● Given problem
Can you retype each of the lines below word for word, changing nothing?

● Task inputs
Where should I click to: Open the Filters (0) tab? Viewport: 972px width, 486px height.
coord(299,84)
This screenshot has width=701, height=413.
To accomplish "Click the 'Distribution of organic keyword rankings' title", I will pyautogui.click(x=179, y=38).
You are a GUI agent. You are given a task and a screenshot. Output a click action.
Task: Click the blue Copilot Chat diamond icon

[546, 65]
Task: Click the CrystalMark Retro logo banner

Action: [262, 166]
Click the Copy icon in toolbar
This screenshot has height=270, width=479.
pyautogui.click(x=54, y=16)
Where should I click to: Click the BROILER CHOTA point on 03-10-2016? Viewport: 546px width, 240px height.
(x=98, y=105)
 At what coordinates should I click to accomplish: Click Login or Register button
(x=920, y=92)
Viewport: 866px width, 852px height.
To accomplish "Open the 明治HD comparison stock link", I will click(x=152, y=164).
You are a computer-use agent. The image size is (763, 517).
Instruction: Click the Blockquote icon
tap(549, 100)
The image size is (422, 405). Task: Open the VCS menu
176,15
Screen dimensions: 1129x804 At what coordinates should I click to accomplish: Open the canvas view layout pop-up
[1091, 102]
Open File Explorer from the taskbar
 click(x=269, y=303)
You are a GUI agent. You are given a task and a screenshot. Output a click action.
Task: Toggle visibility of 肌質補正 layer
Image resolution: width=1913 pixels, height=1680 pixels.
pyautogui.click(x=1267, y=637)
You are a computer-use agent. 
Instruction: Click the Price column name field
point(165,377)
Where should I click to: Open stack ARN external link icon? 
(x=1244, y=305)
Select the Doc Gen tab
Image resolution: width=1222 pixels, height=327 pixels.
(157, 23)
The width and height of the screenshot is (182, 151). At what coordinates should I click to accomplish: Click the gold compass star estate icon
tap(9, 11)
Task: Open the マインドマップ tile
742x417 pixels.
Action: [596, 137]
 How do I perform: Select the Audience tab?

● Answer to the exercise
Where should I click to: Open the Filters (0) tab? Viewport: 972px width, 486px height.
coord(299,84)
This screenshot has width=701, height=413.
To accomplish "Click the 'Distribution of organic keyword rankings' title", I will pyautogui.click(x=179, y=38).
You are a GUI agent. You are given a task and a screenshot. Output a click action.
Task: Click the blue Copilot Chat diamond icon

[546, 65]
Task: Click the CrystalMark Retro logo banner

Action: [262, 166]
Click the Copy icon in toolbar
This screenshot has height=270, width=479.
pyautogui.click(x=54, y=16)
Where should I click to: Click the BROILER CHOTA point on 03-10-2016? Viewport: 546px width, 240px height.
(x=98, y=105)
 At what coordinates should I click to accomplish: Click Login or Register button
(x=920, y=92)
Viewport: 866px width, 852px height.
To accomplish "Open the 明治HD comparison stock link", I will click(x=152, y=164).
You are a computer-use agent. The image size is (763, 517).
Instruction: Click the Blockquote icon
tap(549, 100)
The image size is (422, 405). Task: Open the VCS menu
176,15
Screen dimensions: 1129x804 At what coordinates should I click to accomplish: Open the canvas view layout pop-up
[1091, 102]
Open File Explorer from the taskbar
 click(x=269, y=303)
You are a GUI agent. You are given a task and a screenshot. Output a click action.
Task: Toggle visibility of 肌質補正 layer
Image resolution: width=1913 pixels, height=1680 pixels.
pyautogui.click(x=1267, y=637)
You are a computer-use agent. 
Instruction: Click the Price column name field
point(165,377)
Where should I click to: Open stack ARN external link icon? 
(x=1244, y=305)
Select the Doc Gen tab
Image resolution: width=1222 pixels, height=327 pixels.
(157, 23)
The width and height of the screenshot is (182, 151). At what coordinates should I click to accomplish: Click the gold compass star estate icon
tap(9, 11)
Task: Open the マインドマップ tile
742x417 pixels.
Action: [596, 137]
 How do I perform: Select the Audience tab?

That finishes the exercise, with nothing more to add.